Quand tout le monde, fut installé sur les chaises berceuses, après avoir vidé un bon verre « à la santé des deux Frances », pipes et cigares s’allumèrent, et la conversation s’engagea en un style caractéristique dont Paul Demers avait remarqué quelques tournures, dans l’armée canadienne, au cours de la guerre : « Comment aimez-vous ça le Canada ? demanda le père Boivert au jeune Français ; par icitte, il nous fait plaisir d’avoir des nouvelles directes de là-bas. Des garçons comme vous, Monsieur Demers, c’est ben smart ; paraît que vous avez beaucoup étudié et que vous faites un voyage pour connaître les Canayens. Nous n’avons pas le parler français comme vous autres, qui sortez des écoles ; nos enfants pourraient même nous donner des leçons ; mais voyez-vous, dans notre jeune temps, on tenait plus souvent la hache ou la charrue que le porte-plume. À part ça, on se comprend tout de même avec ceux qui s’en viennent de l’autre bord. »

C’est l’antienne préliminaire de tous les gens du peuple qui s’adressent pour la première fois à un Français de la vieille France : ils s’excusent par avance des expressions qu’ils croient fautives, et qui sont souvent si pittoresques, même dans les anglicismes inévitables chez un peuple qui coudoie, depuis trois siècles, les fils de la blonde Albion. Paul Demers, pour rassurer le brave homme, lui fit remarquer que les Flamands, dans son pays de naissance, ne parlent que rarement français entre eux, et qu’il en est ainsi dans une bonne moitié de la France. Quant aux provinces qui n’ont pas d’idiome spécial, le bon peuple se crée un français qui est savoureux, sans être académique : « Parlez-moi votre canayen, Monsieur Boivert, ajouta le jeune homme. Je l’ai entendu avec plaisir parmi vos soldats durant la guerre. »

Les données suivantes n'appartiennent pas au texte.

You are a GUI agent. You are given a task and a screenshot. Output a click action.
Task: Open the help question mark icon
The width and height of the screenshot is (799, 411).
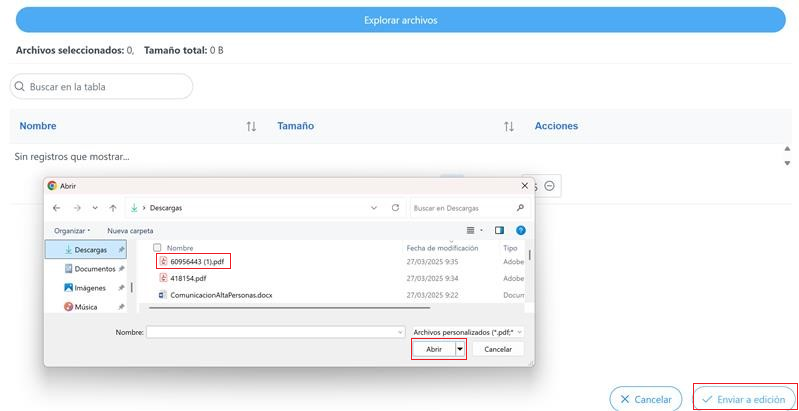(x=521, y=231)
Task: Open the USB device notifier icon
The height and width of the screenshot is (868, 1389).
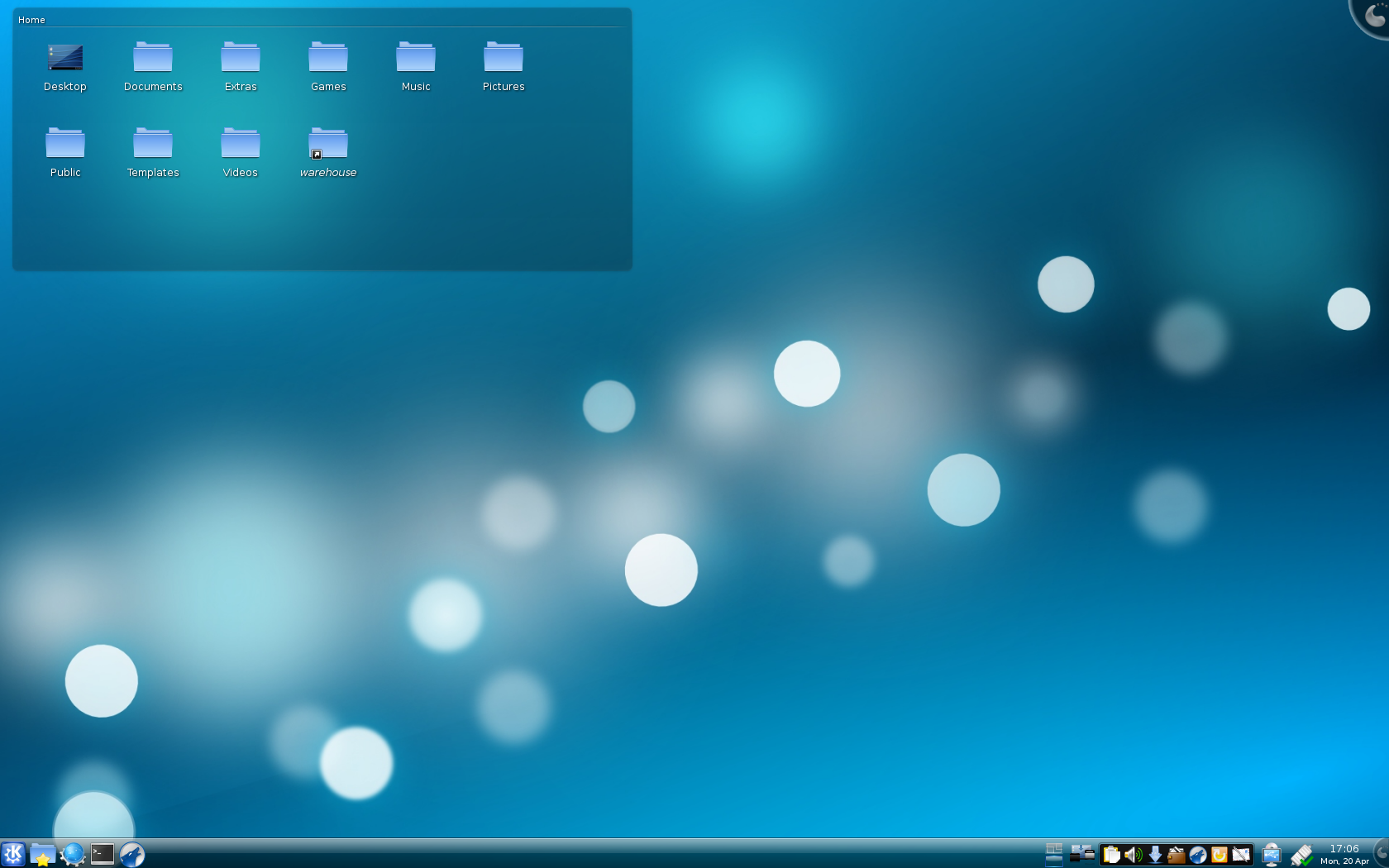Action: (x=1272, y=855)
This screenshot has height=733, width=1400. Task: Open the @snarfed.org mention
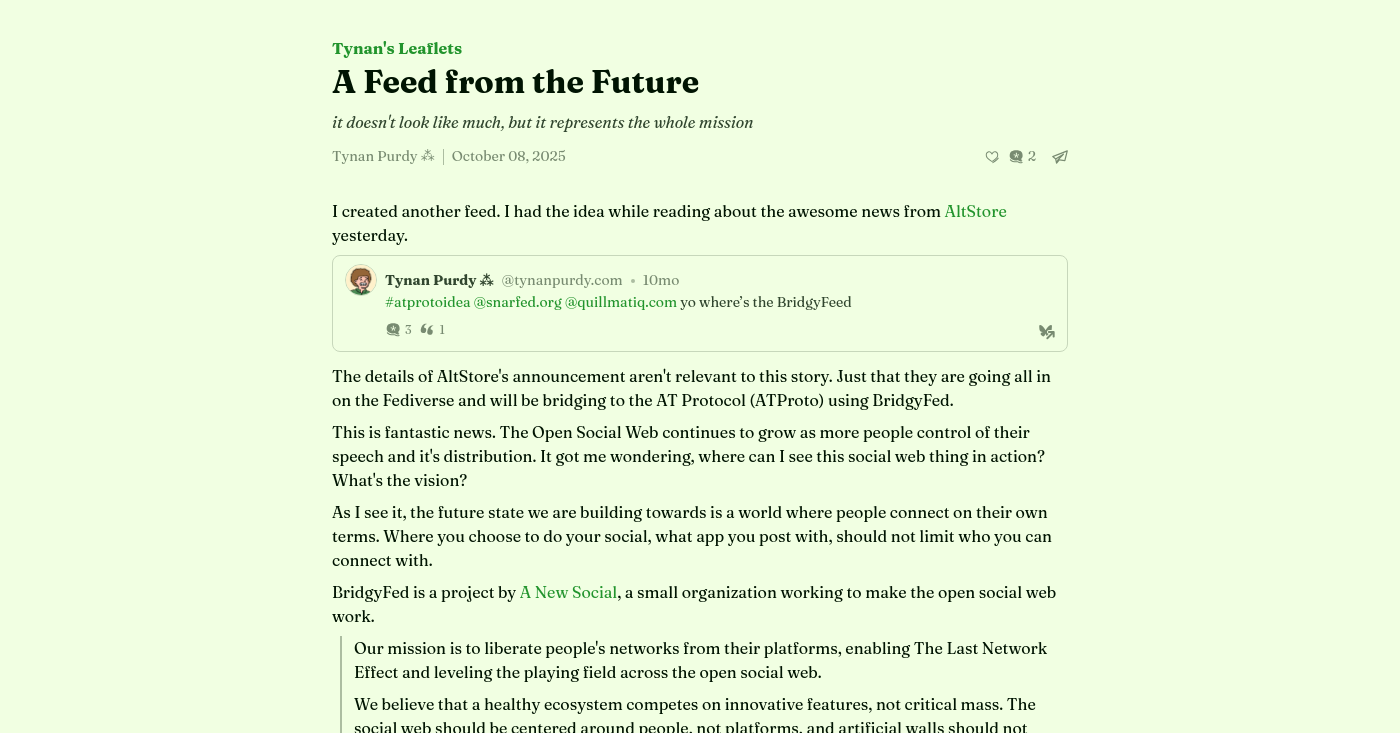518,302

— « Ça a du bon sens, reprit le cultivateur… Ah ! la guerre, ça me fait encore frémir, après tout ce que j’ai lu dans les gazettes et tout ce qu’ont raconté nos braves soldats. Moi, je n’avais pas de fils en condition d’y aller, mais j’ai éprouvé ben de la peine quand j’ai su que l’ennemi remportait des victoires et marchait sur Paris. Par icitte, on en entendait quelques-uns qui disaient que la France était trop coupable, qu’elle avait chassé ces religieux, et qu’elle devait disparaître ! Voyez-vous Monsieur Demers, moi qui ne sacre jamais j’ai envoyé chez le diable tous ces maudits qui me blessaient le cœur. C’étaient pas des vrais Canayens qui auraient parlé comme ça, vaindienne ! Si, nous autres, on n’a jamais voulu être complètement anglais c’est pas pour devenir allemands. »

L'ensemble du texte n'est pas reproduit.